Researchers have identified three stages in the development of dual-career families that illustrate women’s increasing contribution to household income. The initial stage focuses on the shifting roles of women as they strive to balance career and family responsibilities, highlighting the belief that women can handle multiple roles while still caring for their families. During this stage, women had to adapt to their new lifestyle while men’s roles remained unchanged. Researchers were particularly concerned about the impact on children but found that if provided with alternative parenting or day care, children in dual-career households did not experience negative effects.

The second stage involves a comparison of gender roles where women began advocating for change within their homes and in men themselves. This resulted in the emergence of multiple roles for both males and females, leading to changes in their duties, coping mechanisms, and marital satisfaction. Ultimately, there are benefits for both women and men in dual-career families.

The benefits for women include a higher sense of self-value, improved physical and mental health, and newfound financial independence. On the other hand, men experience advantages such as emotional connection and bonding that are lacking in traditional households, better overall well-being, reduced responsibility to solely support their wife and children, and increased participation in parenting roles. Although the second phase was useful in examining the effects of dual-career family dynamics in specific cases, it did not provide extensive research or outcomes for the wider population. The third and final phase concentrates on societal norms and practices.

The dual-career couple faces challenges in meeting their personal needs and desires. This is evident in the area of parenting, where a traditional workplace can make it challenging for both parents to have time with their children. There are four important aspects of the dual-career family lifestyle. Firstly, it involves balancing family and career. Although women now earn more and have greater legal equality, certain traditional gender roles persist. For instance, men still outearn women and tend to hold higher positions of authority. In the workplace, women often utilize family leave and flexible working hours.

The prevailing belief that women who work have to do both their job and take care of their family is false. Nowadays, responsibilities are often shared by both partners. There are currently three types of households: conventional, modern, and role sharing. In a conventional household, the woman is solely responsible for the chores, while the man will only assist if it doesn’t hinder his career goals. Typically, the man earns more money, leaving the woman to balance her professional and family life.

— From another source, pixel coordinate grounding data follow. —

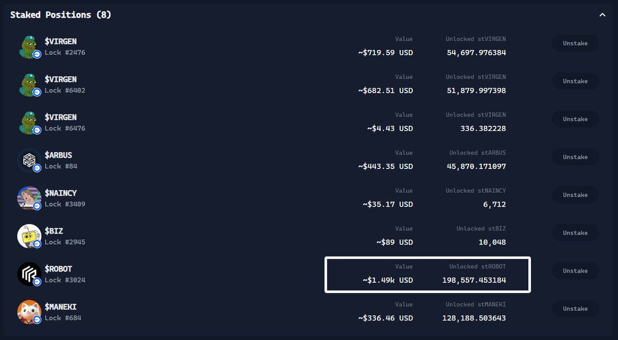Click the $VIRGEN Lock #2476 pepe avatar
This screenshot has height=340, width=618.
[x=29, y=47]
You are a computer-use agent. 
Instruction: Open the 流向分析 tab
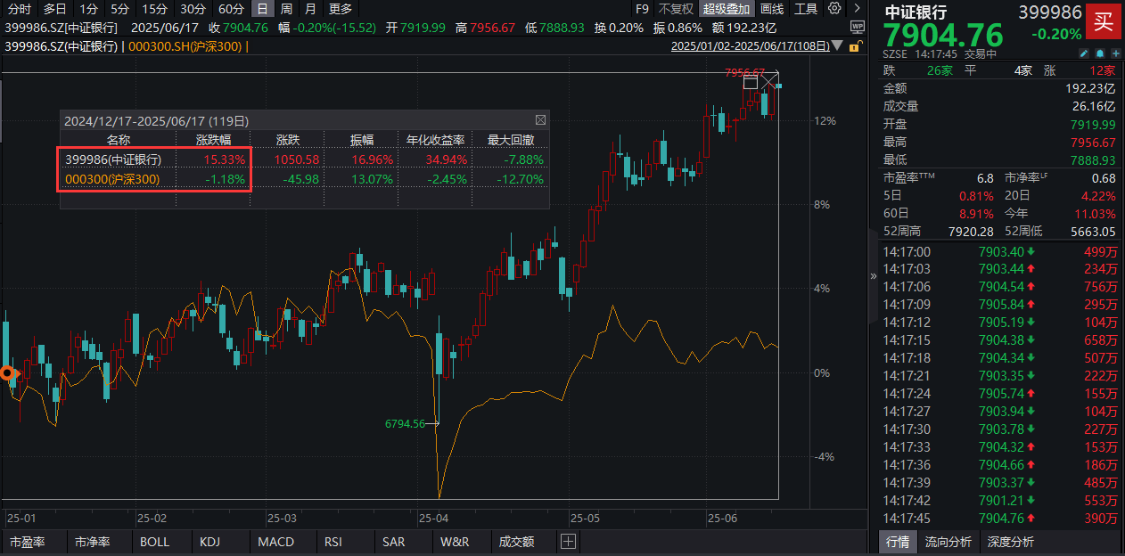948,541
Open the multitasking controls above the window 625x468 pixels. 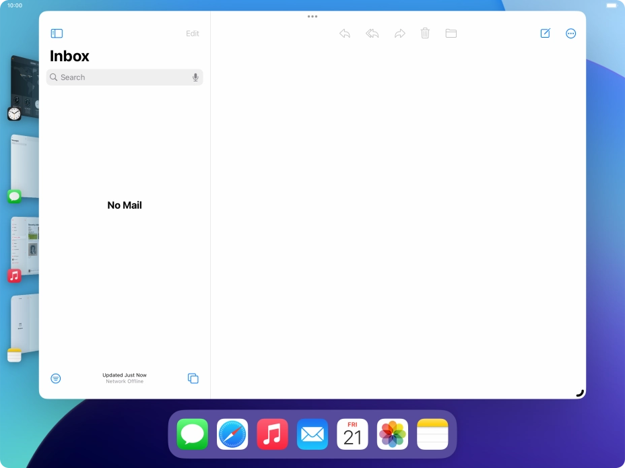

In a modern household, parenting is shared but the wife handles the chores. In this kind of dual-career family, men are more likely to actively participate in fatherhood.

The third type of dual-career lifestyle is role sharing, where both the husband and wife share child-rearing and household responsibilities while also pursuing individual careers. This is preferred by one-third of couples. Another important aspect of the dual-career lifestyle is the balance between equity and equality. Equity refers to marital quality and personal well-being. Women who consider themselves co-providers expect their husbands to take on more responsibilities, while those who do not ask for help are less satisfied with their marriages.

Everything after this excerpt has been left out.